Background: Free radicals are known to cause severe damage to most of the biomolecules in the human system and are responsible for various illnesses including neurodegenerative, cardiovascular and autoimmune disorders. Antioxidants can reduce effects of free radicals and are given to patients suffering from such diseases. There are certain natural antioxidants like flavonoids which possess free radical scavenging activities. The flavonoid quercetin is one such compound among naturally occurring antioxidants. The present study has been designed to determine the antioxidant activity in the synthetic antidepressant drug imipramine which is structurally similar to quercetin.
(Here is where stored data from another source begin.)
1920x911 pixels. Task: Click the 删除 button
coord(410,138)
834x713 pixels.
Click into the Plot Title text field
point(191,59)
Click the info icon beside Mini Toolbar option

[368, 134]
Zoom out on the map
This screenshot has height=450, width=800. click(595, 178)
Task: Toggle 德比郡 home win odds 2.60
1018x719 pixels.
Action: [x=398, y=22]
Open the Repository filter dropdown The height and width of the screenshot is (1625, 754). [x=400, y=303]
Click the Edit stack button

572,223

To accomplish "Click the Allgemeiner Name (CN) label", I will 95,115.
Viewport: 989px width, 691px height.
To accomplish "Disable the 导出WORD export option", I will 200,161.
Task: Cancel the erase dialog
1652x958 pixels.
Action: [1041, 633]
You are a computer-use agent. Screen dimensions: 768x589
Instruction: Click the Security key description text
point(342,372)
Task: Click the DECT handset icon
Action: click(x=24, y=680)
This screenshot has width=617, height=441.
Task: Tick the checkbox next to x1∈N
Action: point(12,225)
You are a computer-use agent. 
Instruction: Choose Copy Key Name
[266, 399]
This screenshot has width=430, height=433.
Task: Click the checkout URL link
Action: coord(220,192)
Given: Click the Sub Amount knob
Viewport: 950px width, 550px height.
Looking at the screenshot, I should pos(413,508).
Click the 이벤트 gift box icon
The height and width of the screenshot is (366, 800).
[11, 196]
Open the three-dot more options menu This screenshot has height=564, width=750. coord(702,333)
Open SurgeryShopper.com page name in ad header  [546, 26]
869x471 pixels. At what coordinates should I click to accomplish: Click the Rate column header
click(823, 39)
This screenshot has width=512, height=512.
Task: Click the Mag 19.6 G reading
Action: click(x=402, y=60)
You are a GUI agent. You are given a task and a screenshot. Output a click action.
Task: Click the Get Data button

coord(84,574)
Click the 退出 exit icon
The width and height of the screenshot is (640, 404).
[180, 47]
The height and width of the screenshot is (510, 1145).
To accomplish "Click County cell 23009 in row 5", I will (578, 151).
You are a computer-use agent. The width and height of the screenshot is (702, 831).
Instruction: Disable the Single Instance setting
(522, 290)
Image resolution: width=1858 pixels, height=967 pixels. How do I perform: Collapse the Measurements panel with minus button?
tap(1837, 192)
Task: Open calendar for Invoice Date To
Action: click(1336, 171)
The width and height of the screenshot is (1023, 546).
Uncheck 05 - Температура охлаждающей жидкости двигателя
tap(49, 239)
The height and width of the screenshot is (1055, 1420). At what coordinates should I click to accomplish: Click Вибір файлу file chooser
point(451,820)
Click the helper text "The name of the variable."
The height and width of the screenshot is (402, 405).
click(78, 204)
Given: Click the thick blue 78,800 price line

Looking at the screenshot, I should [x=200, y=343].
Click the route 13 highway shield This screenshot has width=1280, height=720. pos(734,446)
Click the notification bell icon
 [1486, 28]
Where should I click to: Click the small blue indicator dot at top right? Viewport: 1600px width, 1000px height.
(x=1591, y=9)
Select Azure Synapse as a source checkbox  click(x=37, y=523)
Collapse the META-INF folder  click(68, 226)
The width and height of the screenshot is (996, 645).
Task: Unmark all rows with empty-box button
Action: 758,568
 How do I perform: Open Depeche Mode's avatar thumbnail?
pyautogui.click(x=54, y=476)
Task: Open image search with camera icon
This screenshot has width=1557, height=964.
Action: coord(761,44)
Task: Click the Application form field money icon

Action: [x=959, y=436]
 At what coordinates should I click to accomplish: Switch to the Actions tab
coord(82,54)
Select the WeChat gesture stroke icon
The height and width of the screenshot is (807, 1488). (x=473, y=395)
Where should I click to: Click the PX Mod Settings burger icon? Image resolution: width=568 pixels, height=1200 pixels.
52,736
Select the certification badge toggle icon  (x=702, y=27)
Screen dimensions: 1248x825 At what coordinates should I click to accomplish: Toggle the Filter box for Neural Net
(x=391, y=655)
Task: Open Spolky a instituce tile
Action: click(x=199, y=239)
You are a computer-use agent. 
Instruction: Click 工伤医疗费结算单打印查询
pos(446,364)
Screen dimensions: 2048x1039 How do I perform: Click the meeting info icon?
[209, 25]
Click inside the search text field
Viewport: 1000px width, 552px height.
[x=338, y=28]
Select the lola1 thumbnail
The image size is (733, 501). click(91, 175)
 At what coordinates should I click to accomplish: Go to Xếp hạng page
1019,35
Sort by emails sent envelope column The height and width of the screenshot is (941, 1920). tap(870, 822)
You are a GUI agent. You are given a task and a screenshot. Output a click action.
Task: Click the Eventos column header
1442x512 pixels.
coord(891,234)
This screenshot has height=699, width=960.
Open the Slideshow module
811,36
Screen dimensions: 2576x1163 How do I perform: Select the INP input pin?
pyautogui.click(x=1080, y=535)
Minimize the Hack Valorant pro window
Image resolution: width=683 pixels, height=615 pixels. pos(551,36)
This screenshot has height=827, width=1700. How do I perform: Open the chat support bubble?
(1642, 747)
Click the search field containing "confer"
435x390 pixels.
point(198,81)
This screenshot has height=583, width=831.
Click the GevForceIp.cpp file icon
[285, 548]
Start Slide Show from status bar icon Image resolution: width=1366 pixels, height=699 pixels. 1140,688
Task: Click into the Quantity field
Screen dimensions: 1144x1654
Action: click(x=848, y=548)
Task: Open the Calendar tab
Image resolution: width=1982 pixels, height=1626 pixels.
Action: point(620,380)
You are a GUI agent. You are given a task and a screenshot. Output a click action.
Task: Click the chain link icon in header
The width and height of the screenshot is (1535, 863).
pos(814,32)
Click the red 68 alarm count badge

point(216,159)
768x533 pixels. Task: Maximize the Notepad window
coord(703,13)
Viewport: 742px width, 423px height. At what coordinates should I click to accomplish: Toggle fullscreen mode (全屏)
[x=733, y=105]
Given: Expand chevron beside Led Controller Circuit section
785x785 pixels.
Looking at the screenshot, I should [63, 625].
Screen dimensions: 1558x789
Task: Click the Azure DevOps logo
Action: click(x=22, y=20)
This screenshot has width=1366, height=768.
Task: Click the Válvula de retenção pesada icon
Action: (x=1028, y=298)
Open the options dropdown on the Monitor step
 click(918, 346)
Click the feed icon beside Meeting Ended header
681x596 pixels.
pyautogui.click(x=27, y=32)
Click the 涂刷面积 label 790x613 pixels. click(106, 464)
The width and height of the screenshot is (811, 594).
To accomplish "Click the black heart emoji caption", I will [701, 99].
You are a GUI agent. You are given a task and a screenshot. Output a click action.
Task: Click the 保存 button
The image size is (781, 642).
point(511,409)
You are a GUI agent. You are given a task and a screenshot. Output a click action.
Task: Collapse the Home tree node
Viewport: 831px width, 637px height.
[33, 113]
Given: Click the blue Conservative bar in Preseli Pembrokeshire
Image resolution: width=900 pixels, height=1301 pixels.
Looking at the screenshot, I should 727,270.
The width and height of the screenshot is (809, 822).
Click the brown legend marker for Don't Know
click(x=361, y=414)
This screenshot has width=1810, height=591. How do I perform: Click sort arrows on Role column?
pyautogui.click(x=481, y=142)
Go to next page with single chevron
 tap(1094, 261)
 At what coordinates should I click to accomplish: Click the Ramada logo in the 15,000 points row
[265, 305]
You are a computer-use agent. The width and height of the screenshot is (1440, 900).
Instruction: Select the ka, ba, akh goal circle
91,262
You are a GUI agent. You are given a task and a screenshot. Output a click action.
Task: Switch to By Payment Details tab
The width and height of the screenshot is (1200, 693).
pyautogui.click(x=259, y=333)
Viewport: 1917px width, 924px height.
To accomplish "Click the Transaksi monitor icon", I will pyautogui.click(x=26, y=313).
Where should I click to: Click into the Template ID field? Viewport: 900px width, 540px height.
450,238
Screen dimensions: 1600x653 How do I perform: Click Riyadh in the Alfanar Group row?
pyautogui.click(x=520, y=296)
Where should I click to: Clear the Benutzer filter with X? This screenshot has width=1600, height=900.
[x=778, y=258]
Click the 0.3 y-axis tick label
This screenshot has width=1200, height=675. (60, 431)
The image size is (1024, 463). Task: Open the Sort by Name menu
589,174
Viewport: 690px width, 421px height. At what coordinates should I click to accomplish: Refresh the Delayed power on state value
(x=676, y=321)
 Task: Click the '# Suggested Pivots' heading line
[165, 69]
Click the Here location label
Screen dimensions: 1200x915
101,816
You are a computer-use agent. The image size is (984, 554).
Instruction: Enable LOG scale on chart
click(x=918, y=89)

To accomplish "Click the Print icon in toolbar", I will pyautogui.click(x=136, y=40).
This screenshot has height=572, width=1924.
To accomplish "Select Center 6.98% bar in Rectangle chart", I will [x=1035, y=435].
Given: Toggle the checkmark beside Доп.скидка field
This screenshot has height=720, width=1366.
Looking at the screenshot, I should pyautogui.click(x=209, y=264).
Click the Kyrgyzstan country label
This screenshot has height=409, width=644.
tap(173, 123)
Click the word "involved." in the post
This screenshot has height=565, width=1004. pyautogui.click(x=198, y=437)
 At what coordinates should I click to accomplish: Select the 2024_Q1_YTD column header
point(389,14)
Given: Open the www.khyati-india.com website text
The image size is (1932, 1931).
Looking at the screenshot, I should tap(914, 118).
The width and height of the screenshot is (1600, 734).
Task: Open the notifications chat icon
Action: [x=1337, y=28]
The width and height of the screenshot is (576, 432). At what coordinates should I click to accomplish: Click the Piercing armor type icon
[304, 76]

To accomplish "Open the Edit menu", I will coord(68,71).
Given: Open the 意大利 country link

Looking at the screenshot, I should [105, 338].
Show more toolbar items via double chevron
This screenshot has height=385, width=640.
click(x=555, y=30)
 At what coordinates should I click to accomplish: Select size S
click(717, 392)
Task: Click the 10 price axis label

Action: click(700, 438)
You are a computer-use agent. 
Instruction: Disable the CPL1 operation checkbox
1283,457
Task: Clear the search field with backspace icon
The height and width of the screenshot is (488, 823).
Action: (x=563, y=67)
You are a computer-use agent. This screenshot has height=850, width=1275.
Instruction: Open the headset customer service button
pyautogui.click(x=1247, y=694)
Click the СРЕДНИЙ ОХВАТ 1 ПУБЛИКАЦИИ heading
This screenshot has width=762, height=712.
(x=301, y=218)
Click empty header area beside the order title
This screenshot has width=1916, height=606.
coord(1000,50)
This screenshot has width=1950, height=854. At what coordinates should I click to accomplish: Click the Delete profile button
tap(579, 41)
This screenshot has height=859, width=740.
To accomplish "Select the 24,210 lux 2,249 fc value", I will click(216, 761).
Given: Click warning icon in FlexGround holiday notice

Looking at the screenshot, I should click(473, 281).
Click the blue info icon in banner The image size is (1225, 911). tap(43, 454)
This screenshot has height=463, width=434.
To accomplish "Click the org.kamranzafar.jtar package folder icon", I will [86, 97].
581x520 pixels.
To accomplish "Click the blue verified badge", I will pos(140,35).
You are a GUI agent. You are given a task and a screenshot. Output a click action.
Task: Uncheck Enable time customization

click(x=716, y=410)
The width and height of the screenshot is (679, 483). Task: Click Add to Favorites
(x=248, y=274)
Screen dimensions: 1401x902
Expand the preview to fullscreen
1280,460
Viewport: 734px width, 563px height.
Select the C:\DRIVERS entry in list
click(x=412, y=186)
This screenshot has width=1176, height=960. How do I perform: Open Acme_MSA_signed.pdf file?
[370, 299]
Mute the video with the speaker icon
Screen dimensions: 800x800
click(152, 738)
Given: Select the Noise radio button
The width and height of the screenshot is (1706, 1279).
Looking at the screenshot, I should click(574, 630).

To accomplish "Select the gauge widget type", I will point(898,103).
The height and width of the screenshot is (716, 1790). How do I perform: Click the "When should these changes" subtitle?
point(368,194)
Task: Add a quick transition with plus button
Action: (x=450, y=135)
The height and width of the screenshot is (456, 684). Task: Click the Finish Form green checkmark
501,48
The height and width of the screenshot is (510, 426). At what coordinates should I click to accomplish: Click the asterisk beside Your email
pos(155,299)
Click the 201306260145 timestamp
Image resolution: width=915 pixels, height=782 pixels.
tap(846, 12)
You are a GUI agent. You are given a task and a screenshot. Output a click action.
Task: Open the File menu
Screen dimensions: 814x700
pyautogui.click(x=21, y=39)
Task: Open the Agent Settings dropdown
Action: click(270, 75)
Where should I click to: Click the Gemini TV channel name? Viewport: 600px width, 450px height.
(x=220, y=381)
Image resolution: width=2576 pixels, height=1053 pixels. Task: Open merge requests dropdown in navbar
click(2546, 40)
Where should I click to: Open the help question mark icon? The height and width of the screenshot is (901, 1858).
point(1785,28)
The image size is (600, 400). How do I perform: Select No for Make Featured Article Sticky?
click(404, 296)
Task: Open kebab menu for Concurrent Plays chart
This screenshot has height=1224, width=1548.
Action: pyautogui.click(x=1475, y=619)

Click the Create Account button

Method: Specific standard procedures like ferric ion reducing capacity by FRAP assay, phosphomolybdenum assay and cupric ion reducing (CUPRAC) assay were carried out keeping ascorbic acid as the known standard. Results: Ferric ion reducing property of imipramine by FRAP assay revealed that reducing power of imipramine augmented with increasing amounts of the drug. In the phosphomolybdenum assay antioxidant capacity of imipramine increased in a dose dependent manner. In both these studies imipramine showed greater antioxidant action than ascorbic acid. In CUPRAC assay as the amount of imipramine was increased there was a definite elevation in antioxidant activity; however, it was comparatively less active than ascorbic acid. Conclusion: The highly potent antioxidant property in the antidepressant synthetic compound imipramine may be recognized by physicians involved in treatment of psychosis since patients receiving this drug regularly will certainly be in an advantageous position. The parent structure of imipramine can be modified further to potentiate antioxidant property of the drug.